Similar responses are surely not wrong. Not per se. But they avoid the main point. Even worse: by avoiding the point they make it even more urgent – how qualitative analysis actually generates a new knowledge, in a distinctive and recognizable way? Conventionally, as we have seen, people are told that it is not by pressing a button in the interface of a computer programme. This would not help, it is believed, because everything important happens in our minds, in a way that is difficult to explain. My paper takes a different road though. I will try to talk about material practices and inter-actions, rather than of mental operations of an individual. The ambition here cannot be to explain the logic of (grounded theory) qualitative analysis better and deeper than, e.g., Anselm Strauss in his marvellous Qualitative Analysis for Social Scientists (1987). Rather, I would only like to take Strauss more seriously in the moment when he notes that research work consists of “sets of tasks, both physical and conceptual” (STRAUSS 1987, p.1; italics added by ZK). And because the conceptual usually seems to be overrepresented in qualitative methodology writings, including the Strauss’ book, I will focus here on the physical.

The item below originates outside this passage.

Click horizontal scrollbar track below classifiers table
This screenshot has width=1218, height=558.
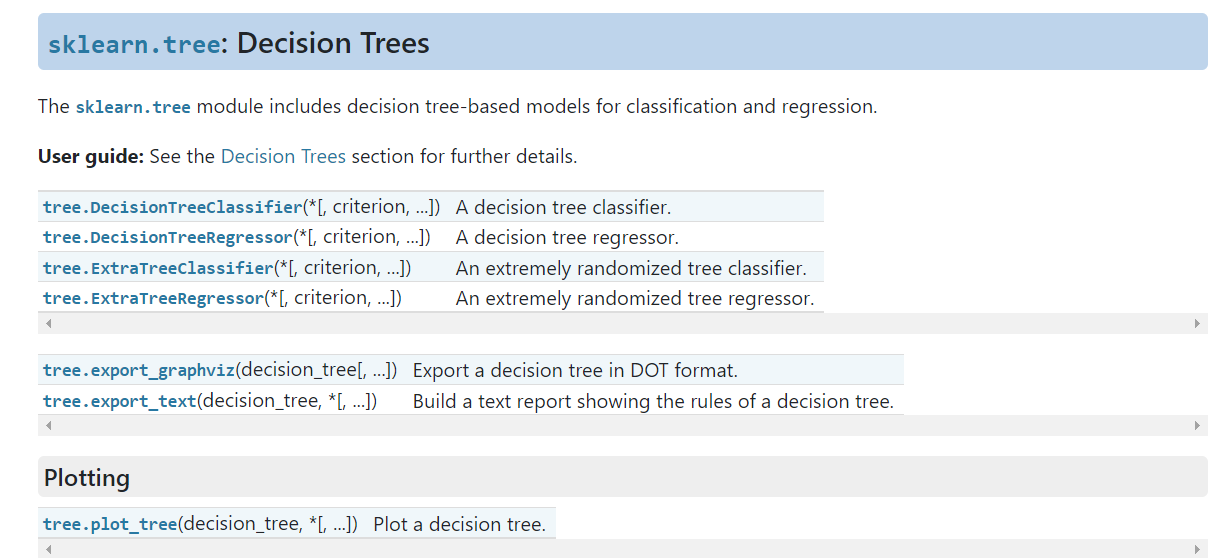pyautogui.click(x=622, y=324)
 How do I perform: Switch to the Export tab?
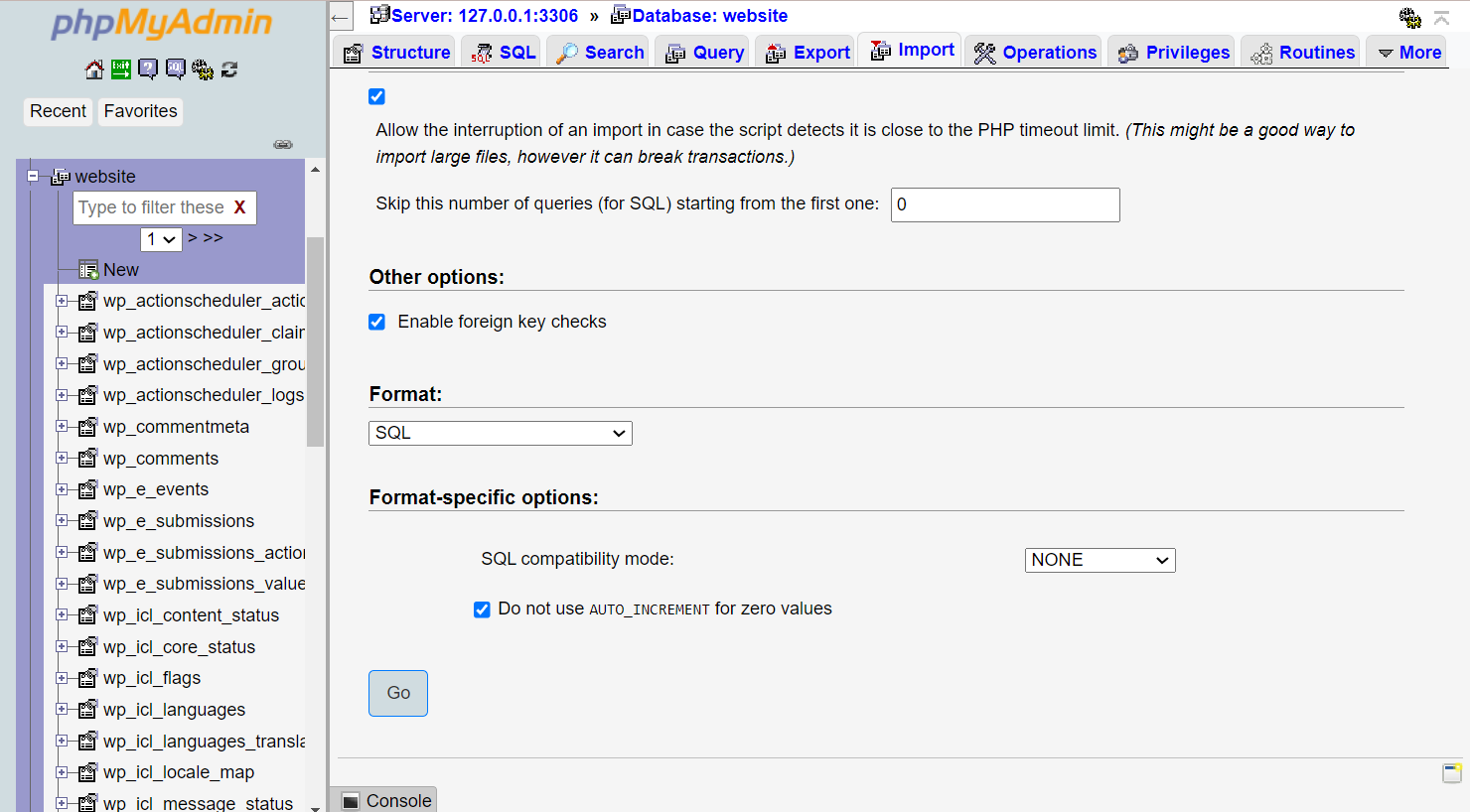808,53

“Thinking” will be bracketed out – not because is is unimportant, of course; but because its presence cannot account for differences between ordinary knowledge practices (e.g., of research subjects) and qualitative analysis worth of the name (on the side of the researcher). Of course, we analysts do think. No question about that. But so do all the others, including our research subjects. Therefore it does not make much sense to ground the superiority of sociological knowledge almost exclusively in our mental qualities and in the very act of … thinking. Rather we should focus, as science and technology studies do, on practical manipulations with visible, hearable and palpable pieces of reality that have the power of making the final sentence stronger and more durable than any other competing statement (Latour 1987, one for all).

In the next section I am going to briefly explain this particular inspiration taken from science and technology studies. Then I will discuss the place of grounded theory methodology (GTM) and Atlas.ti in my overall argument. Also, I will clarify in what sense it is possible to keep the focus on material practices in the virtual environment of a computer programme. The main part folows: an attempt to describe the analytical work with Atlas.ti in terms of creation and operation of a “textual laboratory”. The most ordinary analytic procedures such as data segmenting and coding, linking or memoing will be presented as practical manipulations with objects visible on the screen. Precisely these manipulations endow the knowledge arising from qualitative analysis with qualities that make it distinct from ordinary members’ knowledge. Furthermore, they enable us to speak of qualitative analysis in an instructable, practical way. The conclusion will discuss some broader theoretical consequences of such reframing of our thinking about qualitative analysis.